What we may call pronunciation errors are not always wrong. Actually, language changes follow natural patterns. So while my grade three teachers insisted we pronounce the H is when, where and why, we never did and I don’t now. But my parent’s generation generally did. 

The following article explains how pronunciation changes in a variety of contexts. Among other things, it explains why we don’t pronounce certain letters and why we pronounce other letter combinations as completely different sounds. I found this very interesting.

8 pronunciation errors that made the English language what it is today

Someone I know tells a story about a very senior academic giving a speech. Students shouldn’t worry too much, she says, if their plans “go oar-y” after graduation. Confused glances are exchanged across the hall. Slowly the penny drops: the professor has been pronouncing “awry” wrong all through her long, glittering career.

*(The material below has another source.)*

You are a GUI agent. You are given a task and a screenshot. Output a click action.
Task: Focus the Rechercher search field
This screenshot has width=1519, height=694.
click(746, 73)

We’ve all been there. I still lapse into mis-CHEE-vous if I’m not concentrating. This week some PR whizzes working for a railway station with an unusual name unveiled the results of a survey into frequently garbled words. The station itself is routinely confused with an endocrine gland about the size of a carrot (you can see why they hired PRs). Researchers also found that 340 of the 1000 surveyed said ex-cetera instead of etcetera, while 260 ordered ex-pressos instead of espressos. Prescription came out as perscription or proscription 20% of the time.